EXERCISE OBJECTIVE: Output, word for word, the line that contains "Open M8 Video Game Consoles product image" and all lines after it in the records below, omitting pictures.

DATA FOR ANALYSIS:
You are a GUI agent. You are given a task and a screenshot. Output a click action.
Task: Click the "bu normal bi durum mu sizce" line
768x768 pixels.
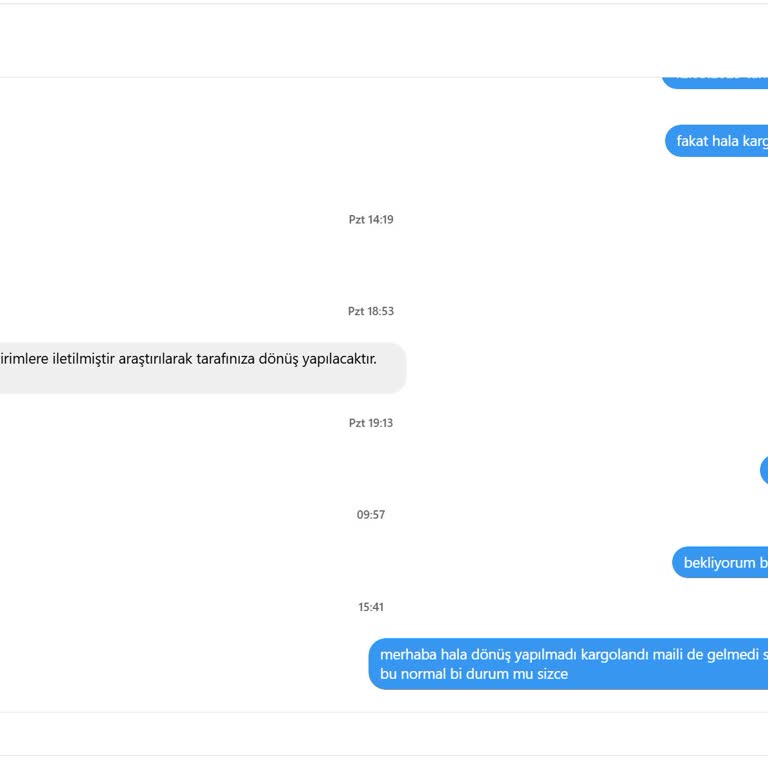474,674
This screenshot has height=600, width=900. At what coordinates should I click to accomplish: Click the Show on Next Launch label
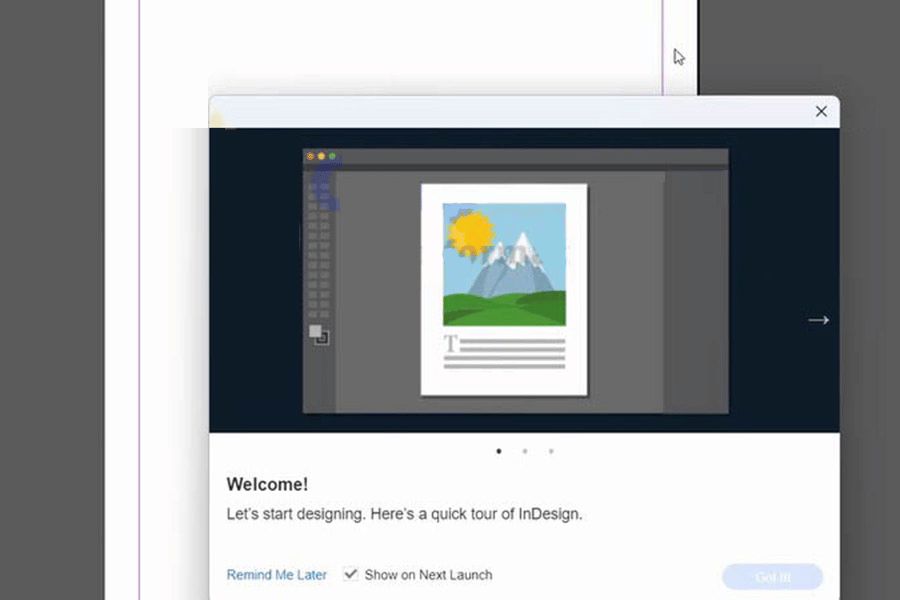pyautogui.click(x=428, y=575)
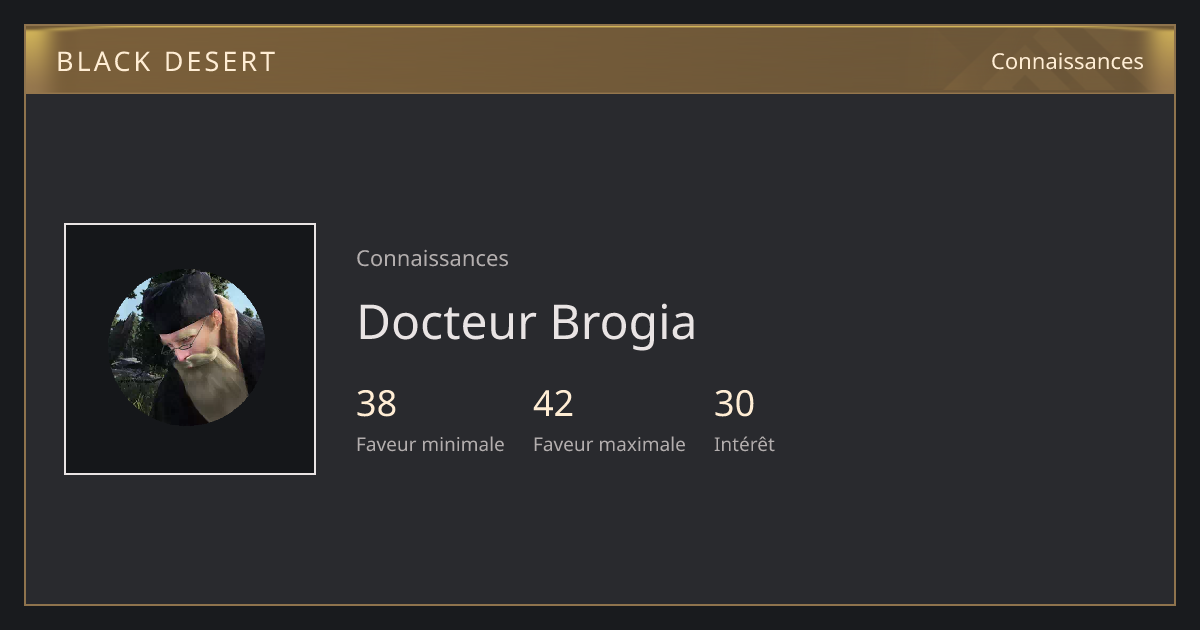Click the BLACK DESERT logo text
This screenshot has height=630, width=1200.
(x=166, y=61)
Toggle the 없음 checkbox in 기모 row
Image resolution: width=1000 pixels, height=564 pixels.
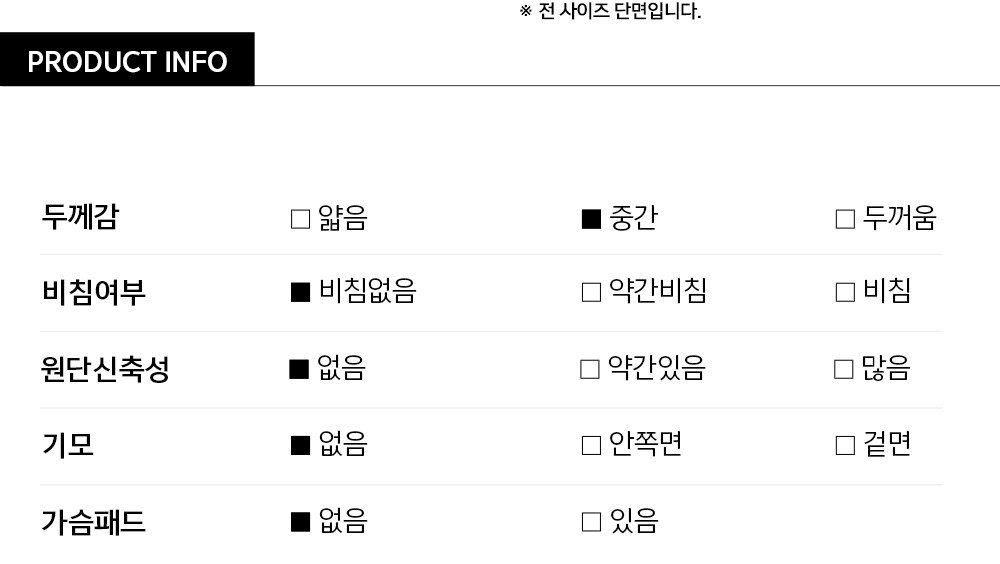(300, 445)
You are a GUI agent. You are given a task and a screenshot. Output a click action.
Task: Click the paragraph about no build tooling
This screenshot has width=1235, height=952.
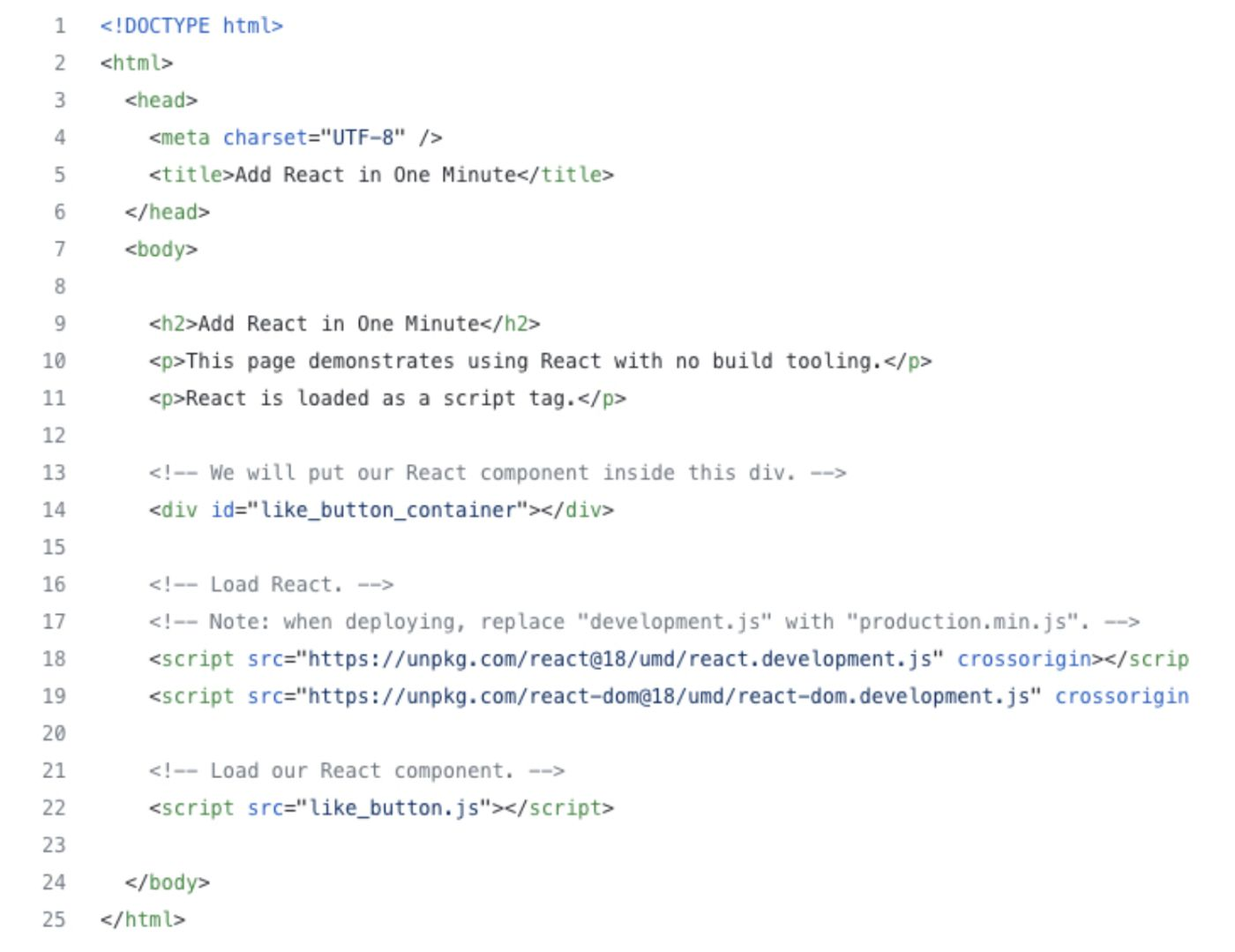click(x=534, y=361)
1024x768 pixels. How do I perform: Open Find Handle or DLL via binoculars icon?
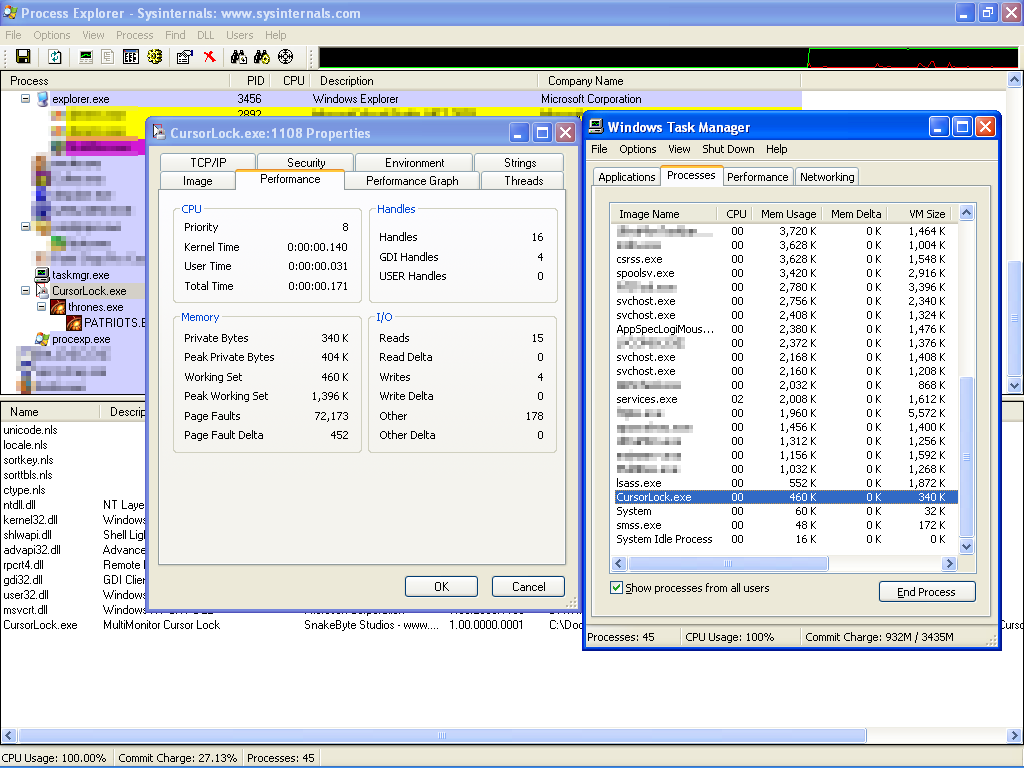[237, 57]
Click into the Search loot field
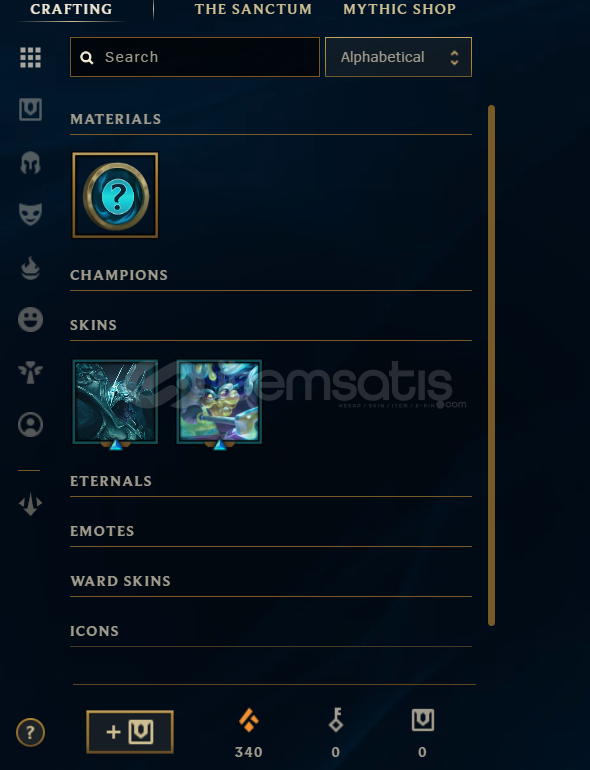 click(x=195, y=57)

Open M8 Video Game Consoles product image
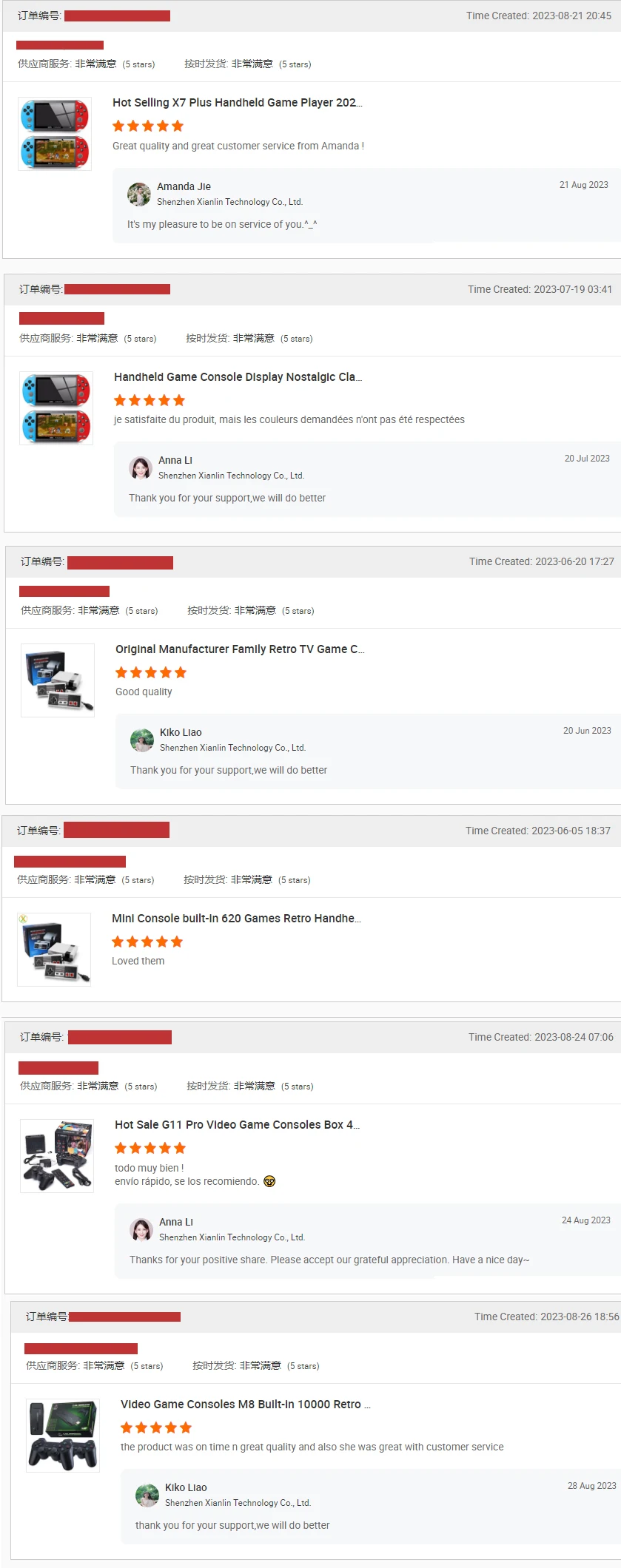pos(63,1436)
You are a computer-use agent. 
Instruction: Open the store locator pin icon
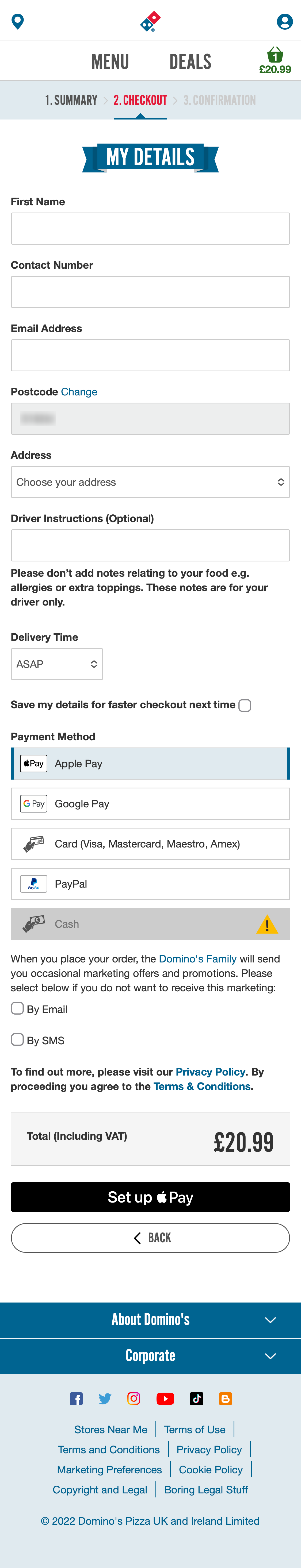(x=17, y=21)
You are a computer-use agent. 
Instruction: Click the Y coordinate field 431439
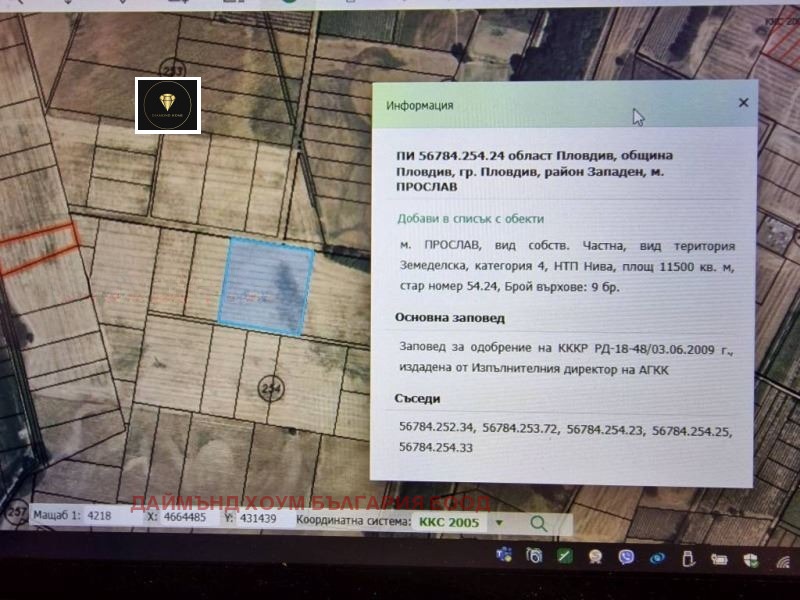tap(259, 519)
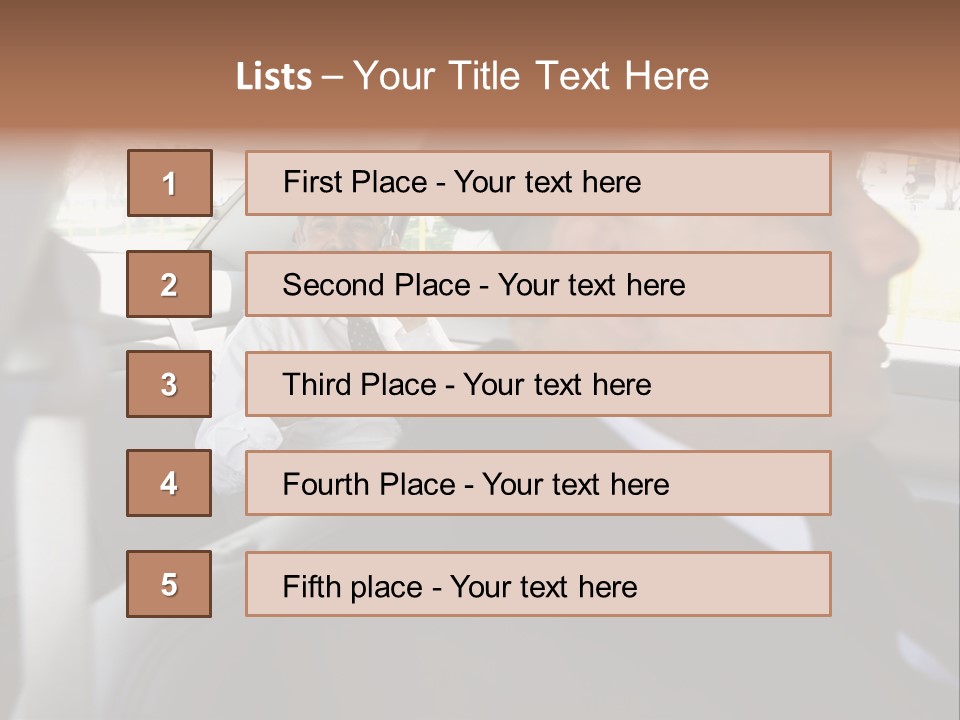Click the number 3 box
The height and width of the screenshot is (720, 960).
pyautogui.click(x=169, y=384)
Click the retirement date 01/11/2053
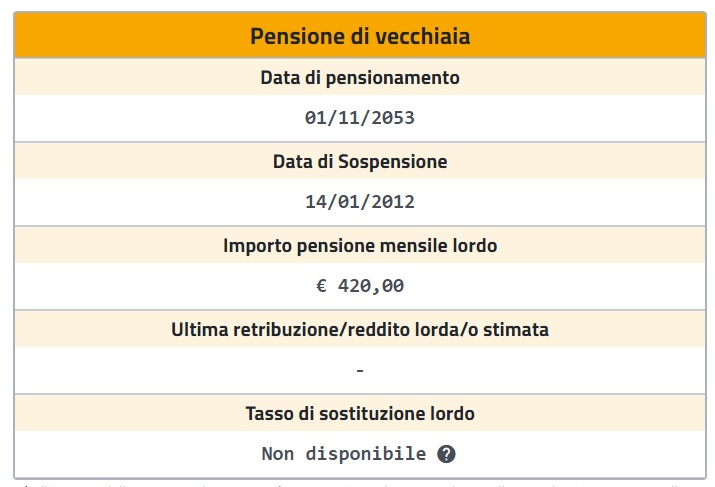 (360, 118)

RESPONSE TO THIS EXERCISE:
Open M8 Video Game Consoles product image
pos(63,1436)
You are a computer-use agent. 
Instruction: Open the store locator pin icon
(x=17, y=21)
You are a computer-use agent. 
Instruction: Click the Y coordinate field 431439
tap(259, 519)
Click the number 3 box
The height and width of the screenshot is (720, 960).
pyautogui.click(x=169, y=384)
Click the retirement date 01/11/2053
 (360, 118)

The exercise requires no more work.